Jean-Pierre Allali
Henri Zajdenwerger. L’ultime, par Claude Bochurberg (*)
Claude Bochurberg, ostéopathe renommé, collaborateur d’Actualité Juive et de Radio Shalom depuis de nombreuses années, a été particulièrement marqué par la Shoah. Né à Marseille le 4 février 1942, il n’aura pas longtemps connu son père, Maurice-André Bochurberg, En avril 1944, alors que le petit Claude a un peu plus de deux ans, son père est arrêté par des miliciens corses de la « bande à Sabiani », interné à Drancy puis déporté le 15 mai 1944 par le convoi 73 avant d’être assassiné dans les Pays Baltes. Il avait 34 ans.
Dans ce convoi 73, 878 hommes voyageront dans des conditions infernales avant d’être séparés en deux ensembles. Une moitié sera réduite en esclavage en Estonie et l’autre massacrée au Fort 9 en Lituanie. En 1945, seuls 22 déportés de ce convoi survivront. De nos jours, un seul d’entre eux est encore en vie, Henri Zajdenwerger, « l’ultime ».
Pour Claude Bochurberg qui recherche de manière obsessionnelle des traces de son père disparu, l’existence d’Henri Zajdenwerger est une révélation. Et même s’il n’a probablement pas côtoyé son cher père, il représente ce fil ténu mais réel qui le relie à un monde aujourd’hui disparu.
« Ses yeux ont vu. Ses oreilles ont entendu. Son être-corps a subi l’épreuve. Tout cela était suffisant pour qu’Henri se fasse une place privilégiée dans ma vie.

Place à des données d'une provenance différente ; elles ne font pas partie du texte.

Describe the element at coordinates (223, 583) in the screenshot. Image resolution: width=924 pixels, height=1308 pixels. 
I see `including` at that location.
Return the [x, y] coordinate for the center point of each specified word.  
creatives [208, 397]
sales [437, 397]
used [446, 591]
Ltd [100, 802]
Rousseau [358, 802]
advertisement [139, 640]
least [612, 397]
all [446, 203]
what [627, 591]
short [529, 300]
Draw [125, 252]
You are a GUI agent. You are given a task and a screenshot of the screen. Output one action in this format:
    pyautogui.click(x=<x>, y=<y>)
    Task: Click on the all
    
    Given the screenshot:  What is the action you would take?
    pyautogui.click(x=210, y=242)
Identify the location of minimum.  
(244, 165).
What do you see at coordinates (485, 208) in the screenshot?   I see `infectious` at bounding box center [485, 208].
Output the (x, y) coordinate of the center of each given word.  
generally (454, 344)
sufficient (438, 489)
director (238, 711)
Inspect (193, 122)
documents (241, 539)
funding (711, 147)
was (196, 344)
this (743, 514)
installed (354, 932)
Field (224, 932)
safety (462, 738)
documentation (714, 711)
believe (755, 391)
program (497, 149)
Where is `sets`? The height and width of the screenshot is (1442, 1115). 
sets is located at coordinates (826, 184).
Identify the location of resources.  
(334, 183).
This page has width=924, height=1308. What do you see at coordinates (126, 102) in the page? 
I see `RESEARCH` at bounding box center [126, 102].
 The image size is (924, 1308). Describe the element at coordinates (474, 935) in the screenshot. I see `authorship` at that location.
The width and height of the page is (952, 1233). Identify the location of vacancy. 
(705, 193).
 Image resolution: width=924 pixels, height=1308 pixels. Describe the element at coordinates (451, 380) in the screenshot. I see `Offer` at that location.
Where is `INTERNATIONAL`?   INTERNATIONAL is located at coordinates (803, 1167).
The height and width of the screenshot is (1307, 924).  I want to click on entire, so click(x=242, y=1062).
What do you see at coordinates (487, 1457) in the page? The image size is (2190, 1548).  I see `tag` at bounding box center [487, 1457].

Pour que je l’accueille comme un parent lointain, mais indispensable à conforter ma cohésion d’être, en le désignant comme un garde-témoin de fidélité à l’endroit de mon père et des victimes de la Shoah ».
C’est en 1983 que la première rencontre entre les deux hommes a lieu dans le cadre de l’émission « Mémoire et Vigilance ». On imagine le flot d’émotion qui se déverse ce jour-là dans le studio.
Henri Zajdenwerger aura notamment l’occasion de raconter sa vie lors du procès, en novembre 2019, à Hambourg, d’un ancien gardien du camp de Stutthof, Bruno Dey. Né à Metz en décembre 1927, il a quinze ans quand il est arrêté à Angoulême le 7 février 1942, emprisonné à Poitiers , conduit à Drancy puis déporté par le Convoi 73. Henri deviendra alors le matricule 80409. Plus tard, après la Guerre, il travaillera dans le textile et les trousseaux. Il épousera en 1951 Charlotte Lafage qui lui donnera une fille, Martine et dont il divorcera avant de se marier à nouveau avec Mayie.
Si le livre de Claude Bochurberg est essentiellement consacré à la vie et à la destinée d’Henri Zajdenwerger, il évoque aussi le parcours de nombreux héros qui luttent pour le maintien de la mémoire de la Shoah. À jamais afin que nul n’oublie : Serge et Beate Klarsfeld, bien sûr, mais aussi Maurice Tattelbaum qui, d’une certaine manière, sauvera le jeune Henri par sa proximité quasi paternelle en déportation, Simon Futeral, André et Micheline Chomand, Milo Adoner, Eliane et Tommaso Zanzotto et bien d’autres encore.
L’action méritoire de plusieurs associations mémorielle est décrite par le menu : les Fils et Filles des Déportés Juifs de France, l’Association des Familles et Amis du Convoi 73
De nombreuses photographies agrémentent ce livre remarquable. À découvrir !
Jean-Pierre Allali
(*) Éditions des FFDJF. Mai 2020. Préface de Serge Klarsfeld. 248 pages.